The Ninoy Aquino International Airport Terminal 3 (NAIA 3) should be fully operational by December 2010, said President Benigno Aquino III on Sunday.
The airport terminal, which was completed in 2006, remained unused for years before opening in partial capacity for selected domestic flights in 2008 (for Cebu Pacific and Philippine Airlines (PAL) subsidiaries Air Philippines and PAL Express). The project has been controversial for featuring in arbitration cases both in the United States and Singapore, as well as for numerous technical concerns.
A point of contention arose between the Philippine International Air Terminals Co. (Piatco) and the Philippine government, when Piatco’s “build-operate-transfer” contract was cancelled by President Gloria Macapagal-Arroyo in 2002, on the ground that unauthorized amendments were renegotiated back in 1998.

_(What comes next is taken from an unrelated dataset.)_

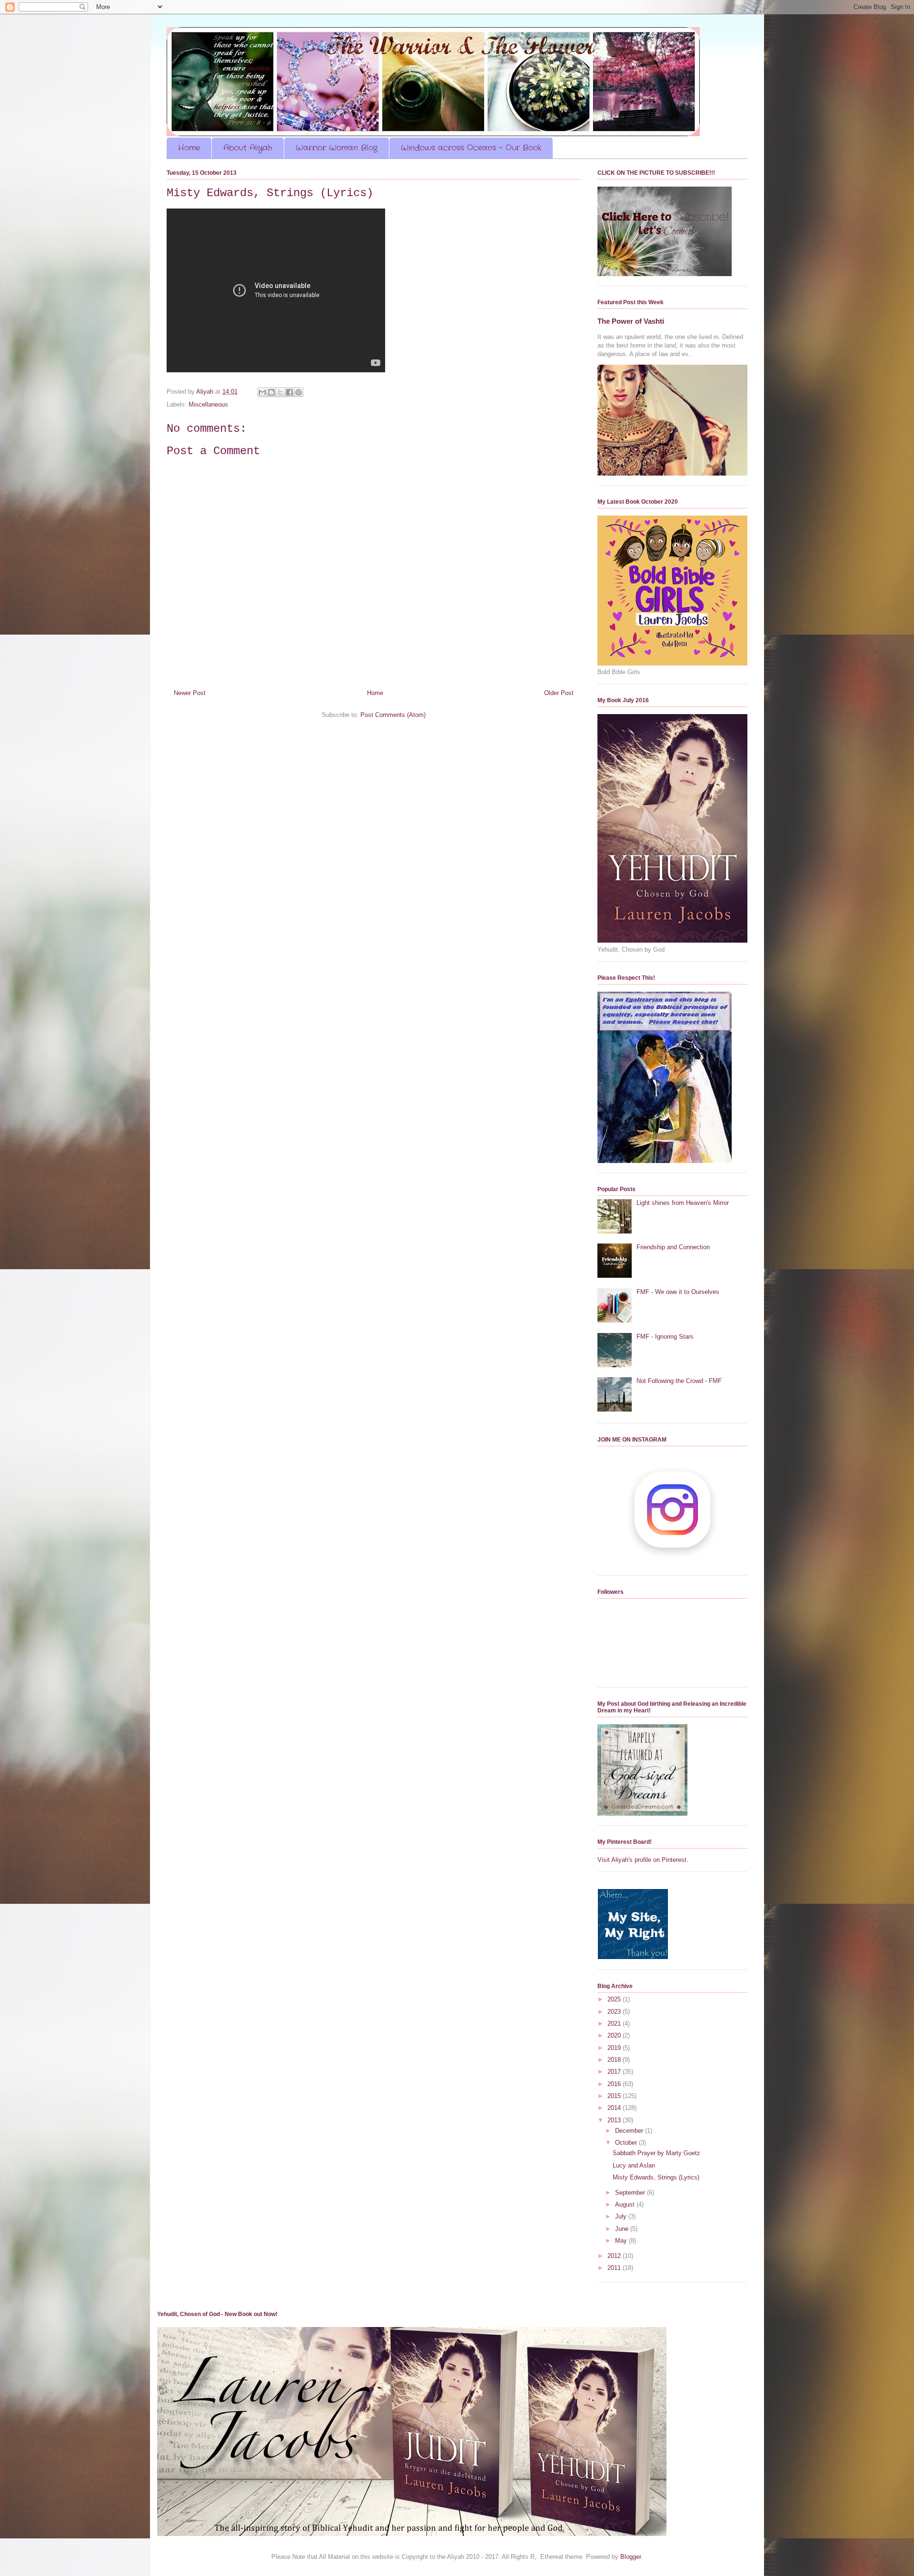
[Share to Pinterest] (298, 392)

In December 2005, the Supreme Court (SC) ordered the government to pay the Piatco consortium P3 billion (USD58.8 million) as compensation if it wished to take over terminal operation. The government won an injunction against the order, but this was later lifted by an appeals court.
Recently however, the International Chamber of Commerce (ICC) in Singapore favored the Philippine government in the arbitration case regarding the NAIA-3 contract.
A similar resolution was reached by International Center for Settlement of Investment Disputes (ICSID) on the complaint of German investor Fraport AG, a member of the Piatco consortium.
“It is significant that in both of these arbitration cases they have lost and the government and the people have won and now they are now [going to] go back to our court system to be guided under our laws," Aquino said during a press conference at the La Salle Greenhills gymnasium.
“I'm waiting for a briefing on the details to move it forward so that Naia 3 can be used to its maximum capacity in time, and we’re targeting at the very least for the Christmas holidays.”